* **ESTRATTO**:
Nonostante la difficoltà di misurare una dimensione così volubile come il comportamento, frutto di una interazione dinamica tra la persona e l’ambiente, risulta comunque necessario l’utilizzo di strumenti che ne consentano la valutazione e misurazione, validi supporti alla definizione dei programmi di intervento riabilitativo e alla rilevazione di eventuali modificazioni nel tempo.

Fino ad oggi sono stati sviluppati numerosi test utili all’inquadramento dei disturbi comportamentali che hanno però scarsa specificità e sensibilità per il corretto inquadramento di questa dimensione nelle GCA.

Recentemente è stato messo a punto da un gruppo di lavoro inglese il BIRT-PQ (Brain Injury Rehabilitation Trust – Personnality Questionnaire), un questionario specifico per lo studio del comportamento nei pazienti con GCA, che è stato tradotto e tarato da un gruppo italiano e che dispone pertanto di dati normativi per la nostra popolazione (Basagni et al., 2015).

Riportiamo nel presente lavoro l’applicazione di questo strumento su un caso esemplificativo, per mostrare come il BIRT-PQ sia vantaggioso per lo studio dei disturbi del comportamento nei pazienti con GCA e costituisca un valido supporto per la definizione degli interventi più appropriati.


Summary

Behavioural disorders represent the most severe consequences after an acquired brain injury (ABI). Social and job reintegration programs are often impaired by behavioral disorders in despite of a complete recovery from cognitive impairment, determining the failure of the entire individual rehabilitative project.

Despite the difficulty of measuring human behavior, which result from its very nature of a dynamic interaction between the person and the environment, specific tools useful to measure behavioural changes are still needed in order to define tailored rehabilitative programs.

Until now researchers have developed many useful tools to classify the different aspects of the behavioral disorders: still, these are of poor specificity and sensitivity for the right assessment of this dimension in the ABI.

* **DATI FORNITI**:
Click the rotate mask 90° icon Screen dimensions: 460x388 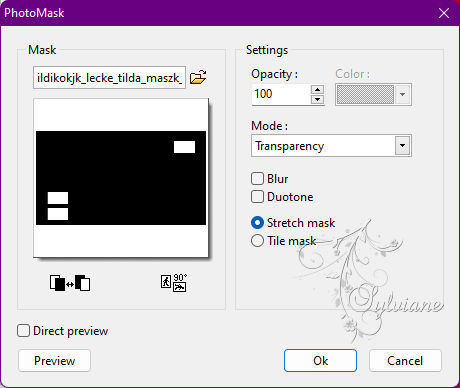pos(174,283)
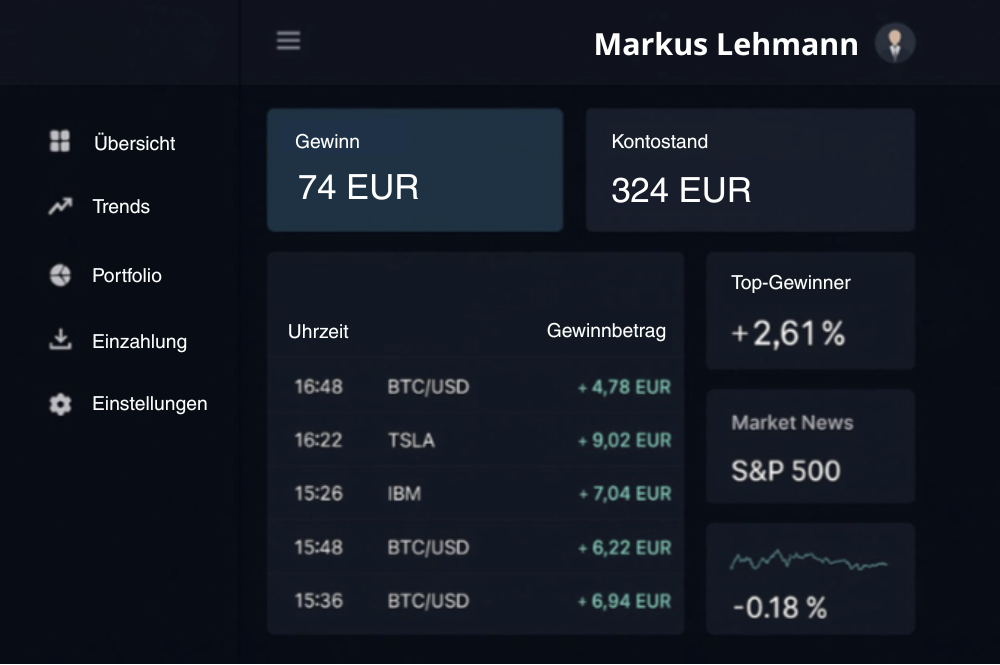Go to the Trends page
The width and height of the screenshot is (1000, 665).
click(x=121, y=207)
...
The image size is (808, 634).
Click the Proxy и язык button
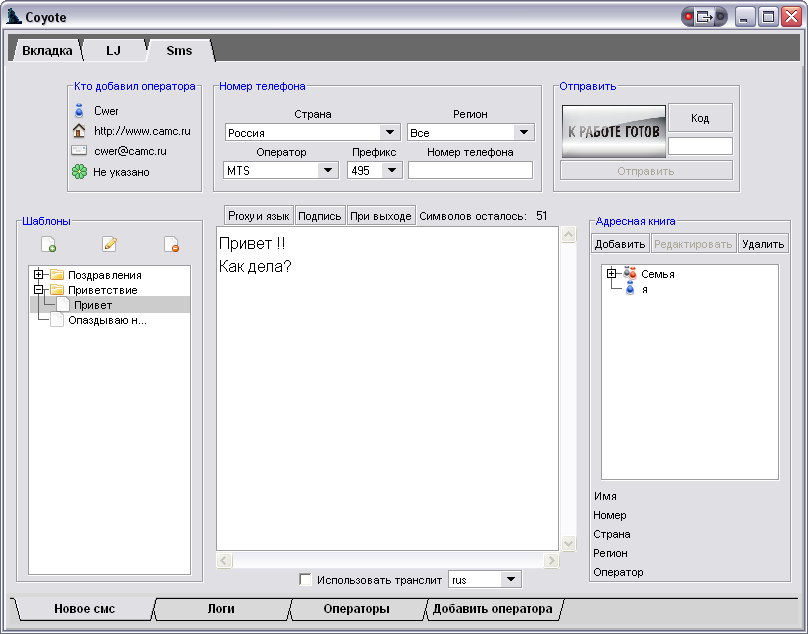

* **CONSEGNE DI LAVORO**:
• a. Secondo l'estratto, perché il BIRT-PQ dispone di dati normativi per la popolazione italiana? Rispondi in una, due o tre frasi.
• b. Trascrivi dall'estratto il passo che comincia con "Fino ad oggi" e prosegue fino a "interventi più appropriati.".
Per questo esercizio le righe non servono.

* **ESERCIZIO SVOLTO**:
• a. Perché il questionario, messo a punto da un gruppo di lavoro inglese, è stato tradotto e tarato da un gruppo italiano (Basagni et al., 2015). Per questo dispone di dati normativi per la nostra popolazione.

• b.
Fino ad oggi sono stati sviluppati numerosi test utili all’inquadramento dei disturbi comportamentali che hanno però scarsa specificità e sensibilità per il corretto inquadramento di questa dimensione nelle GCA.

Recentemente è stato messo a punto da un gruppo di lavoro inglese il BIRT-PQ (Brain Injury Rehabilitation Trust – Personnality Questionnaire), un questionario specifico per lo studio del comportamento nei pazienti con GCA, che è stato tradotto e tarato da un gruppo italiano e che dispone pertanto di dati normativi per la nostra popolazione (Basagni et al., 2015).

Riportiamo nel presente lavoro l’applicazione di questo strumento su un caso esemplificativo, per mostrare come il BIRT-PQ sia vantaggioso per lo studio dei disturbi del comportamento nei pazienti con GCA e costituisca un valido supporto per la definizione degli interventi più appropriati.